Die Nachfrage nach Bitcoin-Exchange-Traded Funds (ETF) beschleunigte sich letzte Woche erneut, da sie laut der Krypto-Asset-Verwaltungsfirma CoinShares einen Rekord von 2,4 Milliarden US-Dollar der insgesamt 2,45 Milliarden US-Dollar einspielten, die in digitale Anlageprodukte flossen.

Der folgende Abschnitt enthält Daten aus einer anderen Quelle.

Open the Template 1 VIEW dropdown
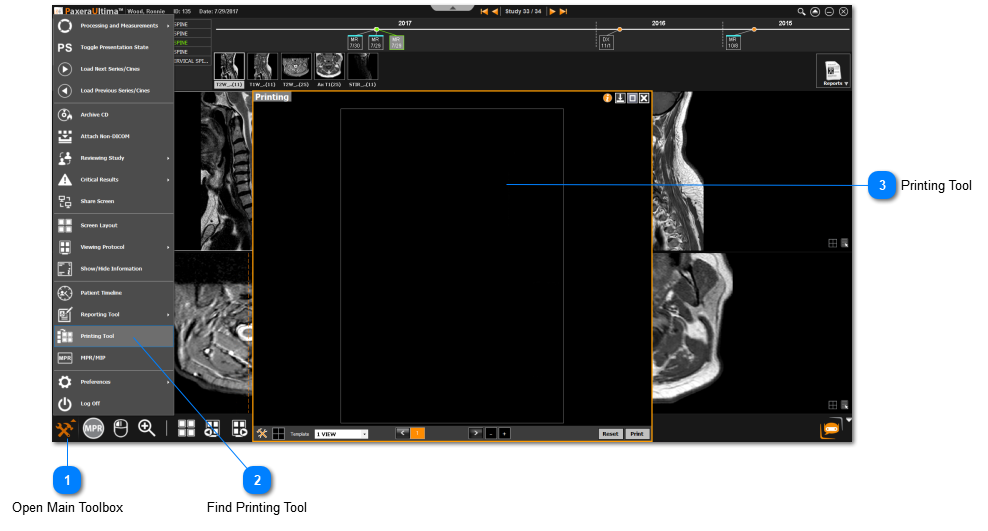 (341, 434)
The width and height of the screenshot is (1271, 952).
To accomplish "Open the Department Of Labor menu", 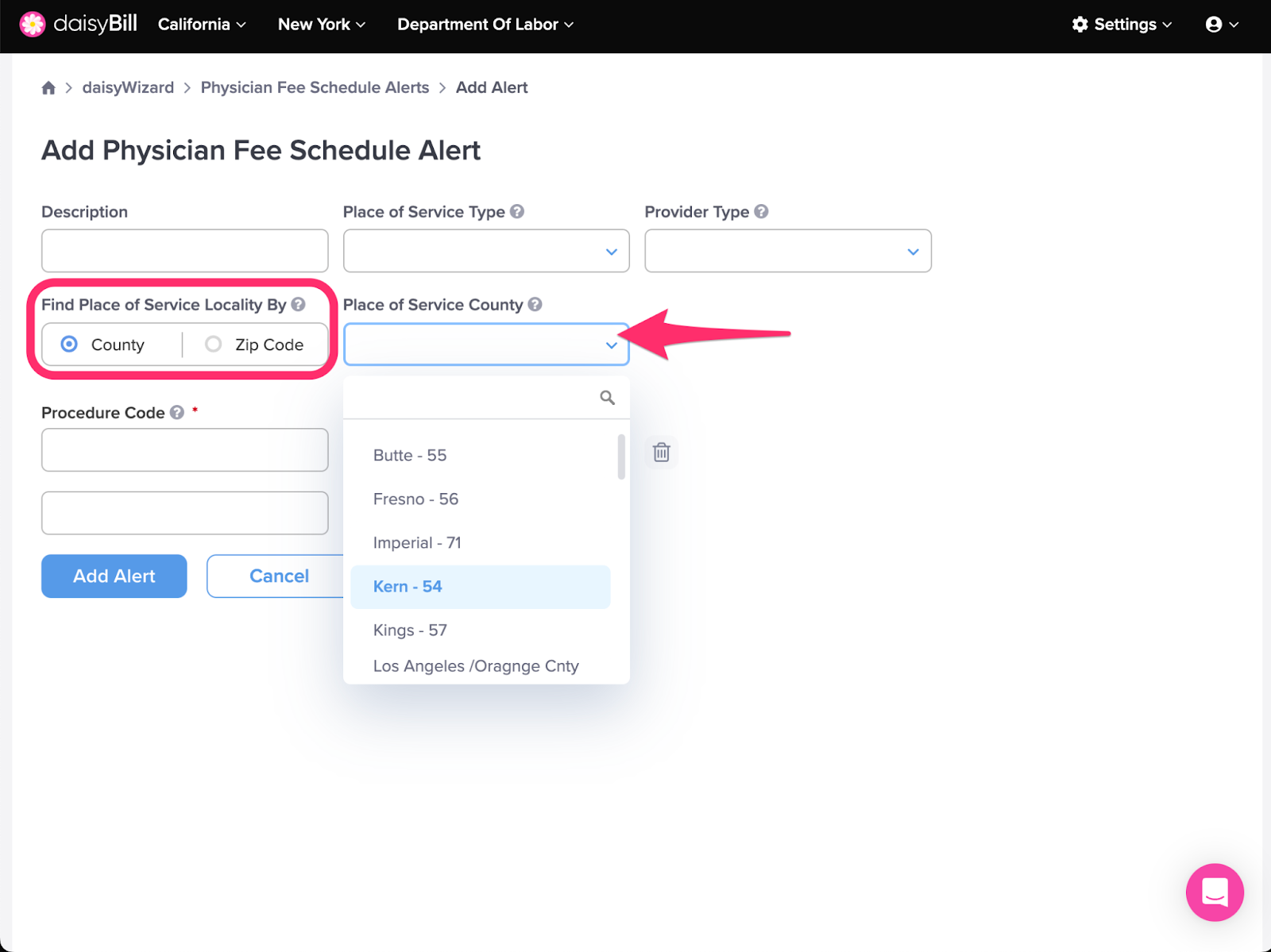I will point(485,25).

Die Zuweisungen zu den neu genehmigten, in den USA ansässigen Spot-Bitcoin-ETFs übertrafen die Abflüsse von 623 Millionen US-Dollar aus Grayscales Bitcoin Trust (GBTC), dem bestehenden Fonds, der in eine ETF-Struktur umgewandelt wurde. Die Fonds IBIT von BlackRock und FBTC von Fidelity zogen in der letzten Woche jeweils 1,6 Milliarden bzw. 648 Millionen US-Dollar an.

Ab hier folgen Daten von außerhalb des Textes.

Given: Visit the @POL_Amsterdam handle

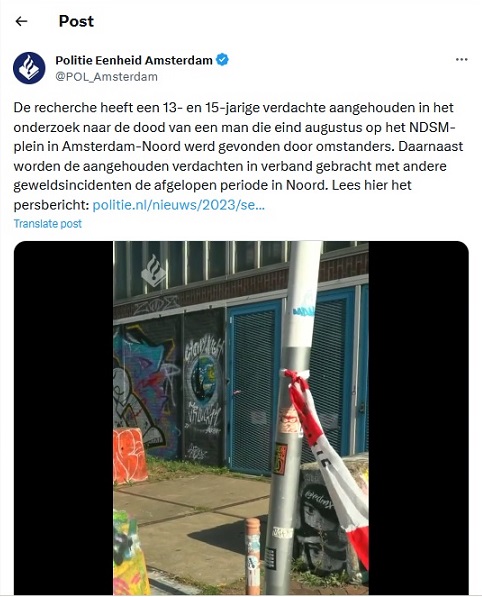Looking at the screenshot, I should point(107,77).
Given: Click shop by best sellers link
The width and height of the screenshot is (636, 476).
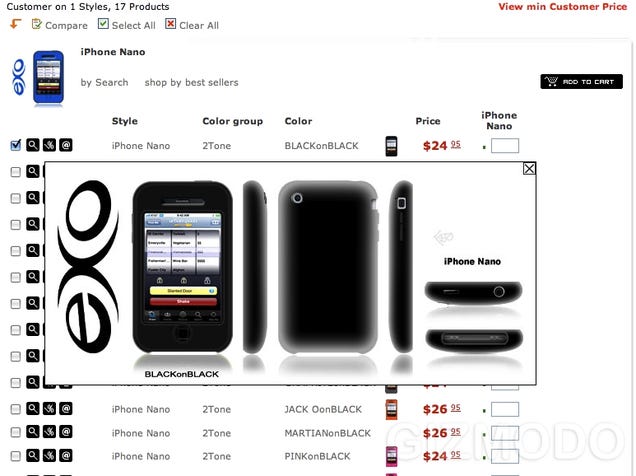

„Dies stellt eine deutliche Beschleunigung der Nettozuflüsse dar, die breit unter verschiedenen Anbietern verteilt sind und auf ein wachsendes Interesse an ETFs auf Basis des Spotpreises hinweisen“, sagte James Butterfill, Leiter der Forschungsabteilung von CoinShares.

Die stark steigende Nachfrage nach neuen Bitcoin-ETFs erfolgte, als der BTC erstmals seit Dezember 2021 52.000 US-Dollar erreichte, und Investoren in diesem Jahr neue Allzeithochs für die größte Kryptowährung erwarten.

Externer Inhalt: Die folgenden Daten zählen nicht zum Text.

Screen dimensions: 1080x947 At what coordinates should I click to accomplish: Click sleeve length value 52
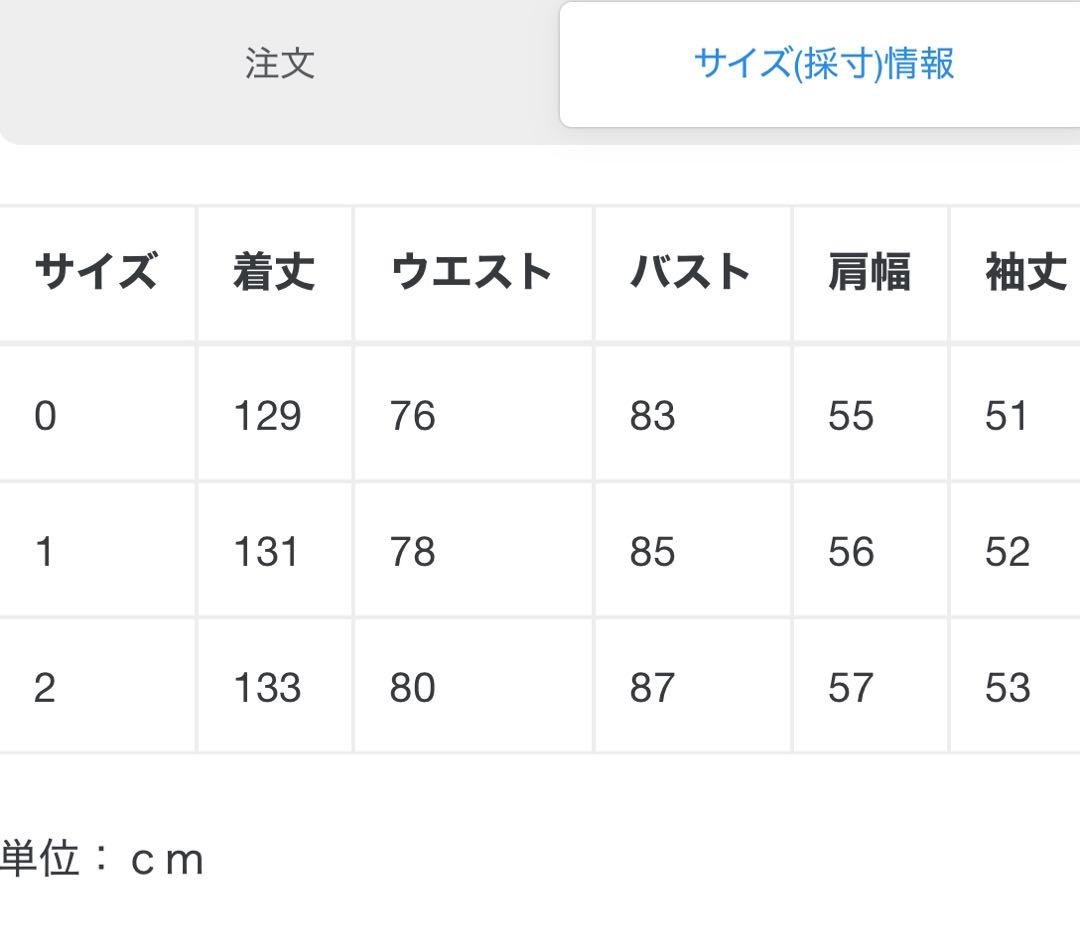1007,552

Lesen Sie mehr: 2 Gründe warum Bitcoin vor dem Halving das Rekordhoch von 69.000 US-Dollar herausfordern könnte

Der wöchentliche Zufluss in die breitere Krypto-Asset-Klasse erreichte ebenfalls einen Rekord, wie im Bericht von CoinShares festgestellt wurde. Bitcoin machte 99 % der Gesamt-Nettozuflüsse in Kryptofonds aus, während Ether-Produkte den zweitgrößten Zufluss von 21 Millionen US-Dollar verzeichneten, heißt es in dem Bericht.

Blockchain-Aktien-ETFs verzeichneten hingegen einen Abfluss von 167 Millionen US-Dollar, wodurch Anleger laut CoinShares Gewinne realisierten.